@Isaac, I agree that there is a slippery slope here.
Forget drugs, just insert anything. Point is the same
Not entirely true. Abortion differs from drugs, alcohol, tobacco, gambling, ... pick your other poison - in one significant difference.
The problem with abortion that differs from other human activities is one of agreement on what just happened at a philosophical level during that abortion. I also have to say that I'm playing Devil's Advocate on this because my wife and I agreed that if a child was born to us we would keep it. So my answer is not based on what I would do if WE had a pregnancy, but what women IN GENERAL face with a pregnancy.
Various religions differ in the beginnings of being a person. Judaism says it is when the umbilicus is cut. Some evangelical denominations use the Solomonic definition, "The breath is the life" (referring to "first independent breath.") Scientifically, defining the start of "personhood" requires a scientific test for being a person, and I have known some folks who were upright and walking that might not make it within such definition. Not to forget that some parents, due to beliefs in certain fundamentalist religions, have the right to withhold medical treatment from their child (putting said child's life in God's hands) - which historically has resulted in death of the child AFTER it was born.
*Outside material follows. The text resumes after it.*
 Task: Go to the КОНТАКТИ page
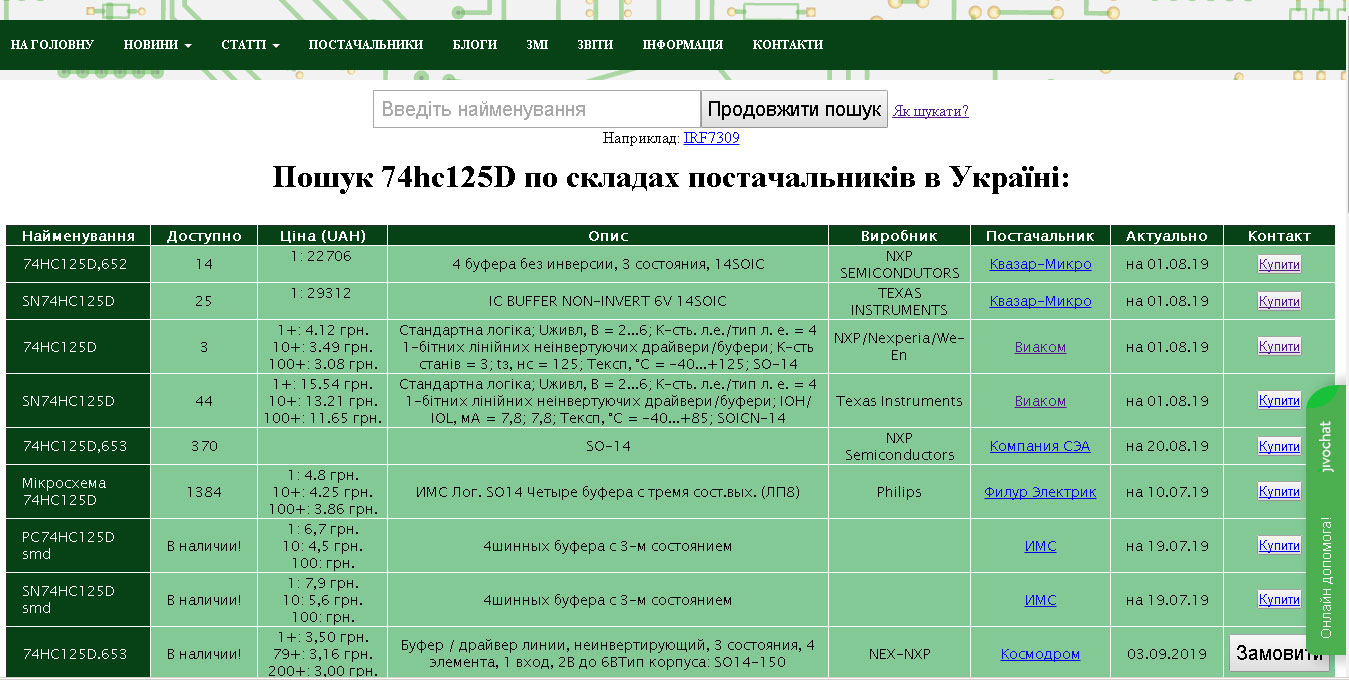click(786, 44)
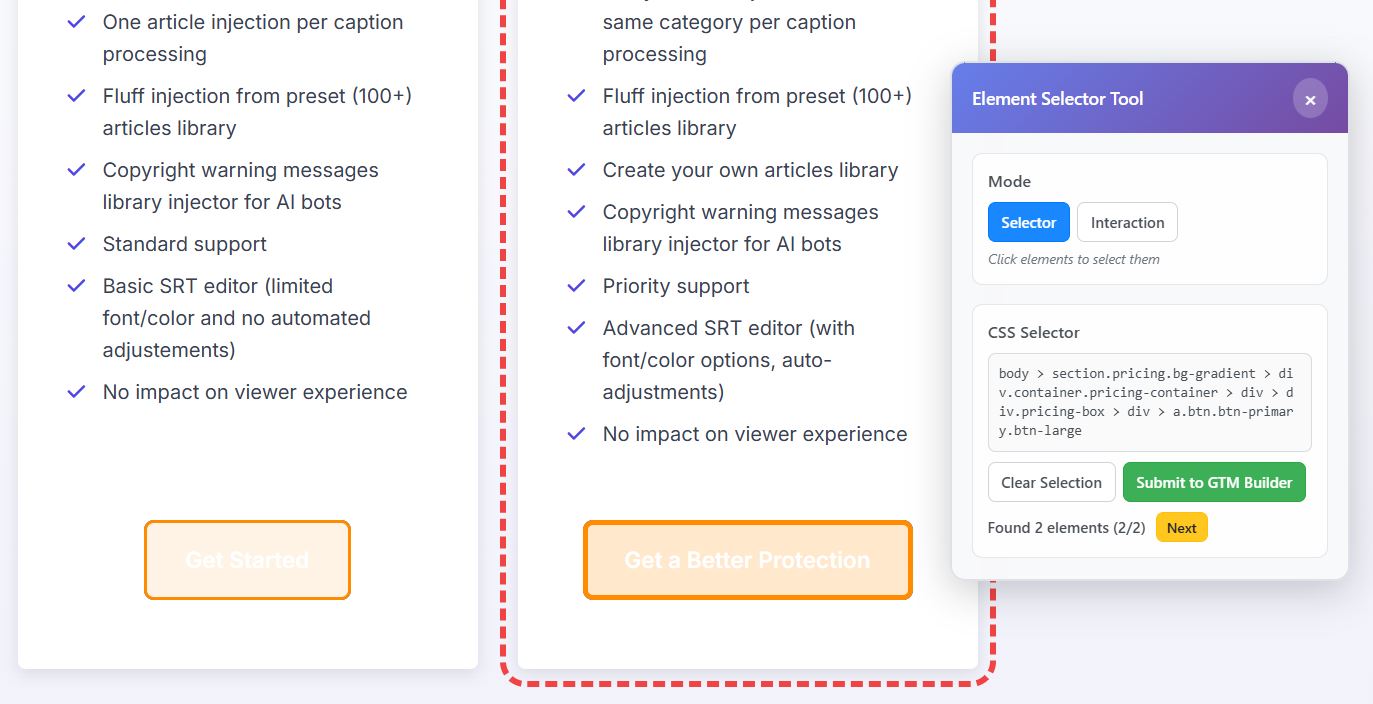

This means that there is no
universally accepted definition of the discrete and unequivocal beginnings of a person's life. Therefore, at least under the US Constitution, there are two relevant issues. First, the USC says that rights accrue to persons BORN or naturalized to become citizens. Legally, birth is a critical condition. Second, the multitude of personal creeds is protected because discrimination is not allowed based on personal creed. If a person's creed or religion says that the fetus (clearly not born yet) is not a person, then what is abortion? It is not murder if there was no person.
We can all agree (I think) that a person who is walking around, talking, chewing gum (not necessarily all at the same time) and doing other person-like things should not be shot and killed. Or stabbed and killed. Or whatever other method floats your boat. That killing qualifies as murder. But the way laws are written in some states, a cluster of cells the size of my thumb, something that might not yet have developed a brain stem, is still a person and abortion is murder. I'm sorry, but at that point you are on very shaky philosophical ground to say that.
Part of the problem is that lack of a universally accepted definition and the fact that individual beliefs are protected in this country. Therein lies the crux of the discussion. It is not what I believe; not what you believe; but what the aggregate of people believe - and that aggregate does not include a consensus on the start of personhood.